▶ **Problem requirements**: Retype the entries exactly, keeping every line intact.

== Provided data

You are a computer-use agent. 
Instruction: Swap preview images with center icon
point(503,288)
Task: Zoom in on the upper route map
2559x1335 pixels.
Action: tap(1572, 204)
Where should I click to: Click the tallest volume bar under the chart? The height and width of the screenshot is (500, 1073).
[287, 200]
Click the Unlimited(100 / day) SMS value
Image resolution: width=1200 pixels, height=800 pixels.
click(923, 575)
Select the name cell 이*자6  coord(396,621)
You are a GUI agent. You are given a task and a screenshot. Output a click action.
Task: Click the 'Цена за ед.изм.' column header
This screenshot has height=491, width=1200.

====

▶ **Result for this task**:
You are a computer-use agent. 
Instruction: Swap preview images with center icon
point(503,288)
Task: Zoom in on the upper route map
2559x1335 pixels.
Action: tap(1572, 204)
Where should I click to: Click the tallest volume bar under the chart? The height and width of the screenshot is (500, 1073).
[287, 200]
Click the Unlimited(100 / day) SMS value
Image resolution: width=1200 pixels, height=800 pixels.
click(923, 575)
Select the name cell 이*자6  coord(396,621)
You are a GUI agent. You are given a task and a screenshot. Output a click action.
Task: Click the 'Цена за ед.изм.' column header
This screenshot has height=491, width=1200.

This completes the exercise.